Caixa do Itaú acusa herdeiro da Votorantim de racismo

30/09/2025

OUTRO LADO: Marcos Ermírio de Moraes nega veementemente e diz que restabelecerá verdade na Justiça. Três meses após episódio, Giovana de Assis Ribeiro foi demitida; banco diz que motivo foi outro (Painel S.A.)

Marcos Ermírio de Moraes, herdeiro da Votorantim, virou alvo de uma ação judicial movida pela então funcionária do Itaú Unibanco Giovana de Assis Ribeiro por suposto crime de racismo. Ela acusa o empresário de tê-la chamado de “negrinha”.

O caso ocorreu em março deste ano na agência do Itaú da rua Estados Unidos, em São Paulo. Embora seja cliente Personnalité, braço de alta renda do banco, Ermírio de Moraes se dirigiu ao caixa de uma agência convencional.

No processo, Giovana afirma que o empresário solicitou uma transferência de valores.

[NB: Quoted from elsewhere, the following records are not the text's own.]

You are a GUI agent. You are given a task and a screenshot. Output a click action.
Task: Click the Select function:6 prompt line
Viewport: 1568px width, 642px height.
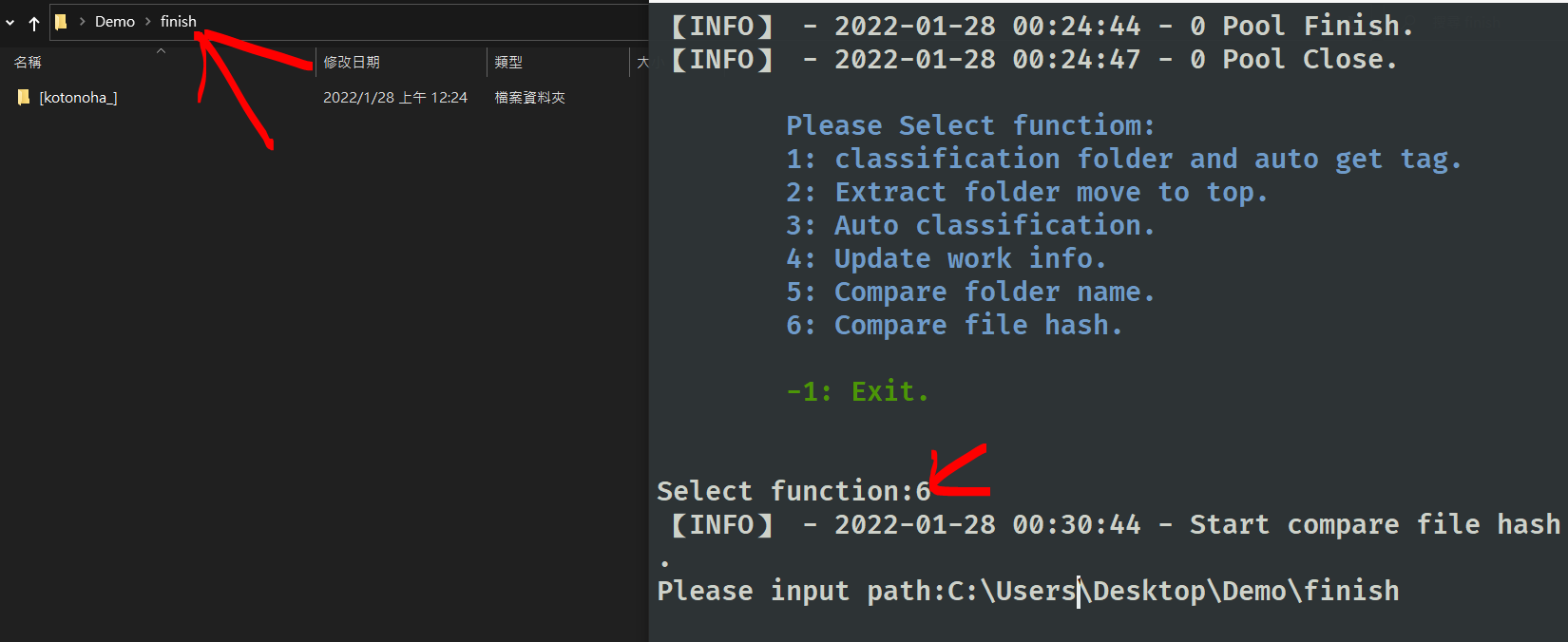pyautogui.click(x=794, y=492)
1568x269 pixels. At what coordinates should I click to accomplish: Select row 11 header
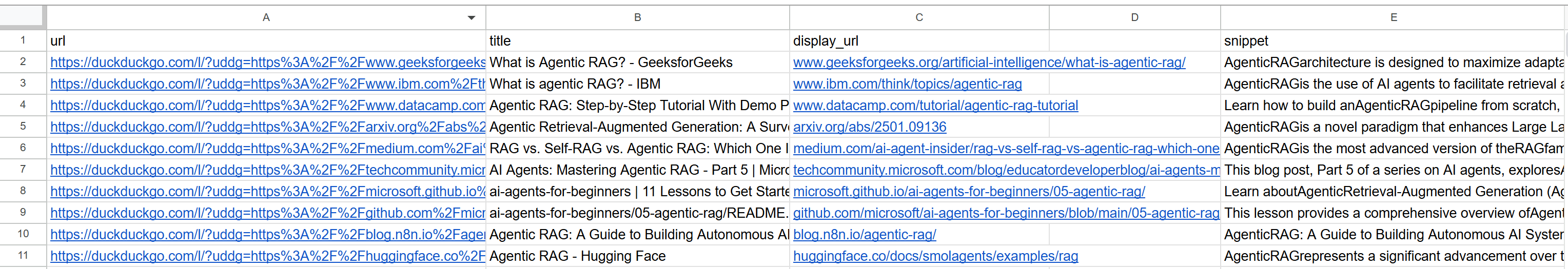coord(23,256)
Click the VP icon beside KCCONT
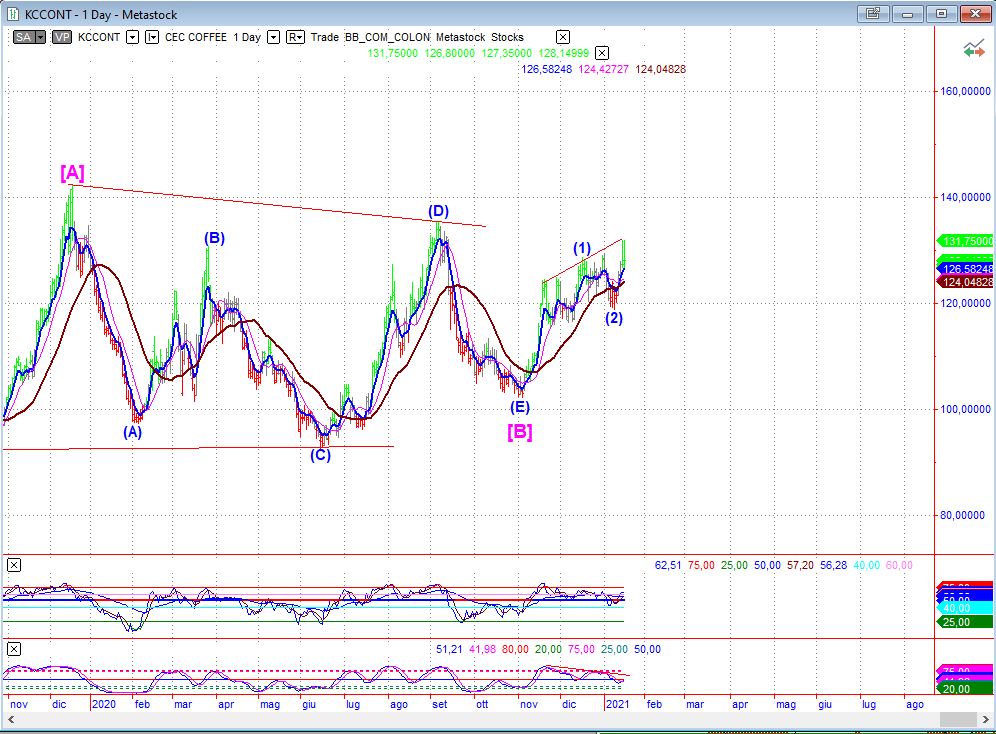Screen dimensions: 996x734 [x=62, y=37]
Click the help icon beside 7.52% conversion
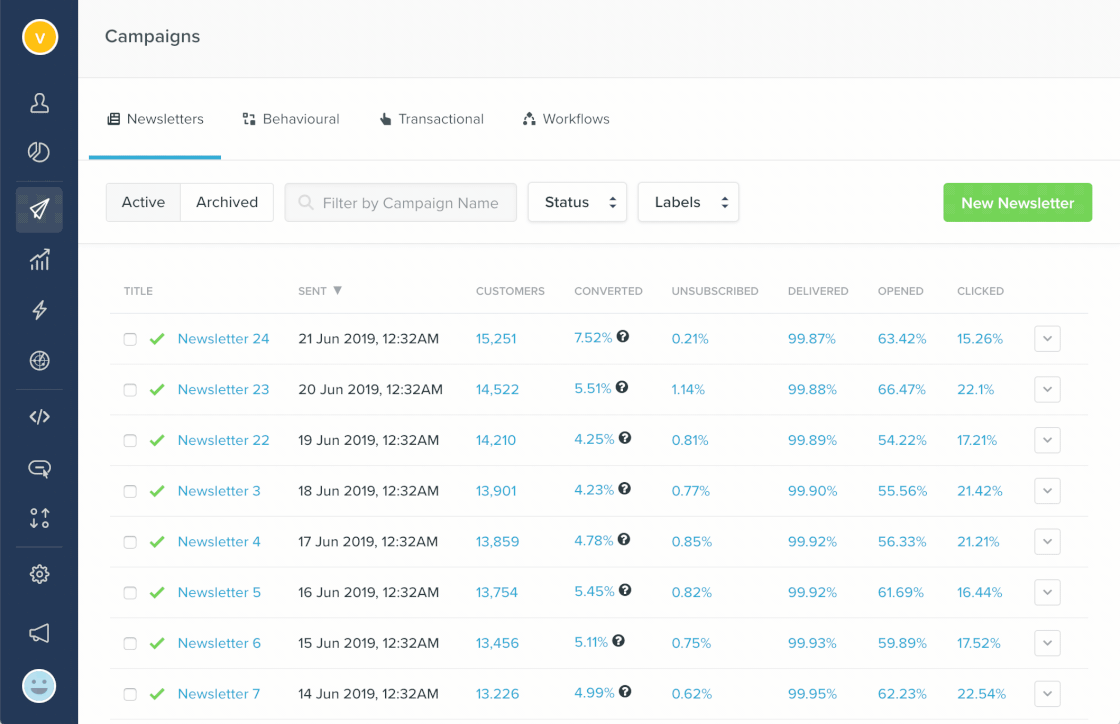This screenshot has width=1120, height=724. (623, 337)
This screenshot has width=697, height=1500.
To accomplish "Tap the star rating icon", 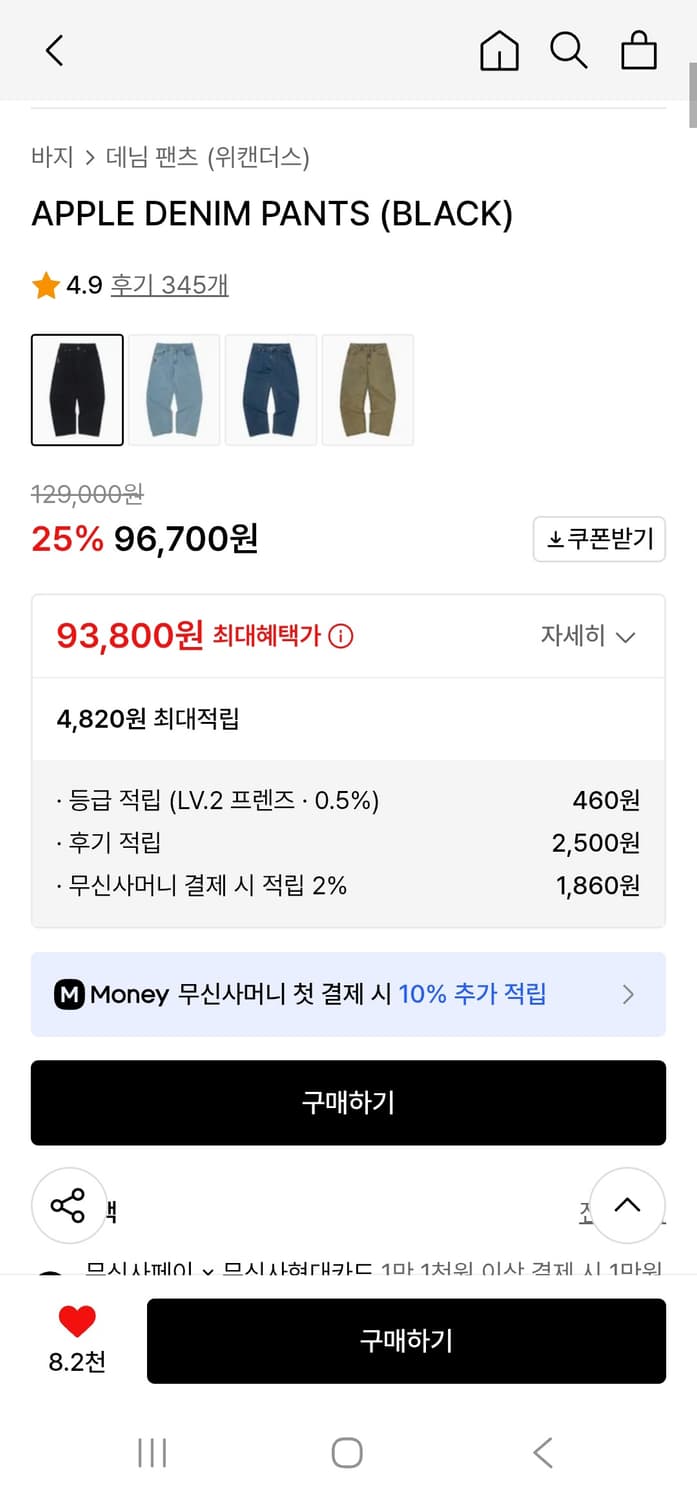I will click(x=44, y=284).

Ela, então, pediu seu cartão e o documento de identidade. Na sequência, perguntou o valor.

O empresário disse que pretendia transferir R$ 5 milhões. Ela respondeu que isso não seria possível sem a aprovação da gerente da conta no Personnalité e se disponibilizou a ir à agência com ele do outro lado da rua.

Naquele momento, ainda segundo Giovana, ele teria dito: “me dá meu documento, negrinha”.

A caixa teria se indignado contra ele e um tumulto chegou a ser registrado por colegas de serviço. Um deles se propôs a testemunhar em favor de Giovana no processo.

Segundo o relato, Ermírio de Moraes deixou a agência e teve início, então, uma investigação interna no banco para apurar o ocorrido.

Boletim de ocorrência
Giovana pediu ao Itaú os dados do empresário para que registrasse um boletim de ocorrência —dados que, segundo ela, não foram fornecidos.

Mesmo sem as informações, ela registrou o boletim da delegacia e, cerca de um mês depois, entrou com uma ação judicial contra Marcos Ermírio de Moraes. Nessa ação, ela também pediu que o banco fosse obrigado a fornecer os dados do empresário para que ele fosse citado.

Em junho, Giovanna de Assis Ribeiro foi demitida sem justa causa e pediu a inclusão do Itaú como réu.

Continuo como cliente, diz empresário
Conhecido como MEM, Marcos Ermírio de Moraes foi o único candidato bilionário nas eleições de 2022. Ele concorreu a uma vaga de suplente ao Senado por Goiás pelo PSDB . Declarou patrimônio de R$ 1,3 bilhão. Esportista, foi organizador da competição Rally dos Sertões de 1993 a 2019. Possui fazendas e diversos outros negócios.

Consultado, ele negou as acusações.

“Jamais me dirigi à profissional do banco Itaú nos termos descritos, que [nem] sequer fazem parte do meu vocabulário”, disse em nota. “Abomino qualquer forma de discriminação e vou restabelecer a verdade na Justiça.”

O empresário afirmou que continua como cliente do Itaú, com quem tem uma relação de mais de 20 anos.

Demissão foi por outro motivo, diz banco
Por meio de sua assessoria, o Itaú Unibanco informou que, ao receber a denúncia de Giovana, em março deste ano, acionou imediatamente todos os protocolos internos para tratar o caso com máxima prioridade e diligência.

“Foi conduzida uma investigação profunda e estruturada, liderada pelo Ombudsman —área independente responsável por escuta, mediação e solução de conflitos— e a ex-colaboradora contou com acolhimento de sua liderança e acesso a apoio psicológico”, disse em nota.

“O respeito às pessoas e à diversidade é um princípio fundamental do Itaú Unibanco, expresso em suas políticas de ética e integridade e em seus compromissos com diversidade, equidade e inclusão. Essas diretrizes protegem e orientam tanto colaboradores quanto clientes.”

O banco afirma, de forma categórica, que o desligamento da ex-colaboradora em junho não teve qualquer relação com o caso relatado.